SOURCE TEXT:
══════════

Monday, October 7, 2019

When Fortune Turns Against You: Lessons from Boethius

Yom Kippur 2019

Lady Fortune and Her Wheel
One of the forgotten great philosophers of the past is Anicius Manlius Severinus Boethius (A.D. 480 to 524)—commonly known as Boethius. Scholars have called him "the last of the Romans and the first of the scholastic philosophers," as he is a sort of intellectual bridge between Antiquity and the Middle Ages. Boethius' final and greatest work is The Consolation of Philosophy, a masterful philosophical treatise addressing the timeless question of theodicy: Why do bad things happen to good people? And why is there suffering and evil in a world supposedly ruled by a benevolent and omnipotent God?

The question was not just a theoretical one for Boethius. After a long and successful career in Rome at the service of Ostrogothic King Theodoric the Great, he was accused of treason, imprisoned and eventually executed. Boethius wrote the Consolation during his imprisonment while awaiting execution.

At the beginning of the book, Boethius laments his fate and impending death. Gone are the days when Fortune favored him. She has now “changed her cheating face” and resolutely turned against him. But then, a resplendent woman appears before him. This is “Lady Philosophy,” a personification of philosophy who begins an imaginary dialogue with Boethius and proceeds to console him and help him make sense of Fortune’s bad turn against him.

Anyone who has gone through a difficult season in life will find much of value in The Consolation of Philosophy. Lady Philosophy's discourse is essentially a profound commentary on God’s benevolent Providence as expressed in Romans 8:28: “and we know that for those who love God all things work together for good, for those who are called according to his purpose.”

For me, reading Boethius was an intensely personal experience. 2018 was the worst year of my life. It was a year of betrayals and a year of exile.

══════════

EXTRACTED MATERIAL:
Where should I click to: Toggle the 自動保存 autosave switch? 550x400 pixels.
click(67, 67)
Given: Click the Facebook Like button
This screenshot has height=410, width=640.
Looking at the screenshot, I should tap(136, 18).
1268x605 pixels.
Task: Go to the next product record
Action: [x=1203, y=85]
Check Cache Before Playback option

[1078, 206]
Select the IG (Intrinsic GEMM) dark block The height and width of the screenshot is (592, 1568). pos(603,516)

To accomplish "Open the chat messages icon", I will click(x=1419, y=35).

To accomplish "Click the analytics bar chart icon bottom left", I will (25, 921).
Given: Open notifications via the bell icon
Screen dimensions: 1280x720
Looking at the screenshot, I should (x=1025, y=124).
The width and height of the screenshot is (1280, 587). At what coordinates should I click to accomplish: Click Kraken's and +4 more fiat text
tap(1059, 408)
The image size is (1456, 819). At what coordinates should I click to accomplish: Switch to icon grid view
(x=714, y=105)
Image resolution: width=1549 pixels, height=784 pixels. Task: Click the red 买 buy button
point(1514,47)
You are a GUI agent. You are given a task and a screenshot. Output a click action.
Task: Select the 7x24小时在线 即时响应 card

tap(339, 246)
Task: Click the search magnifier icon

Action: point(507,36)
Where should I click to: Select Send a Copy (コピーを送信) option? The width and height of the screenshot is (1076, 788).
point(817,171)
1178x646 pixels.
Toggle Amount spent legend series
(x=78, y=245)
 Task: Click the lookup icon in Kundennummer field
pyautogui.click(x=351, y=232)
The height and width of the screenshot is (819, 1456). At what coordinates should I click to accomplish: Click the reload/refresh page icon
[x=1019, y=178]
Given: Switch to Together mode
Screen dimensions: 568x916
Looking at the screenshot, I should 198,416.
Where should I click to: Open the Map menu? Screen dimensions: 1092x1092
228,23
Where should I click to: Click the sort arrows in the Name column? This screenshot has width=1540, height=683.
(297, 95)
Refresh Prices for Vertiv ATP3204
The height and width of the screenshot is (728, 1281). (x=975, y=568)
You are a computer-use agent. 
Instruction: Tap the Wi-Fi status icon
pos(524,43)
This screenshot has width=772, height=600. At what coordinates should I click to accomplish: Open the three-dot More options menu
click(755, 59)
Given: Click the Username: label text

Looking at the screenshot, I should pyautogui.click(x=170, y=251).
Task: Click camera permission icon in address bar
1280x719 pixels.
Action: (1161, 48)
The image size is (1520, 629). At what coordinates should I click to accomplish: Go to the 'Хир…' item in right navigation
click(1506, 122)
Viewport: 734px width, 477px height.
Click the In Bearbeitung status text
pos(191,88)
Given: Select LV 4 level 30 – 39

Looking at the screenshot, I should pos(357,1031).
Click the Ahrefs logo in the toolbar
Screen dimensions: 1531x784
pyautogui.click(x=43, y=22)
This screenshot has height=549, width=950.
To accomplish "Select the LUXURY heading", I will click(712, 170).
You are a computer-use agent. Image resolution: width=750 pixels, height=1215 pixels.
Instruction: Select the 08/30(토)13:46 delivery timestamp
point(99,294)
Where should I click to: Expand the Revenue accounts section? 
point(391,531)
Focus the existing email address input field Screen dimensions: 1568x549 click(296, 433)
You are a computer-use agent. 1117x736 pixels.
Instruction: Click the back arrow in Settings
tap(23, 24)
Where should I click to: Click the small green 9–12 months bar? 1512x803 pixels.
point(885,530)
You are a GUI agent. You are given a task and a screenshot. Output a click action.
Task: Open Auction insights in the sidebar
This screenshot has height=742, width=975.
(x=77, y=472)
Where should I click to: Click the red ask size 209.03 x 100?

══════════

COMPLETE THE FOLLOWING:
a) According to the Boethius post, what was Boethius accused of after his career in Rome?
b) Update the part of the Boethius post starting at "At the beginning" and ending at "turn against him.", putting "radiant" in place of "resplendent".
The records have nothing to do with the Boethius post.

RESPONSES FOR EACH TASK:
a) Treason.

b)
At the beginning of the book, Boethius laments his fate and impending death. Gone are the days when Fortune favored him. She has now “changed her cheating face” and resolutely turned against him. But then, a radiant woman appears before him. This is “Lady Philosophy,” a personification of philosophy who begins an imaginary dialogue with Boethius and proceeds to console him and help him make sense of Fortune’s bad turn against him.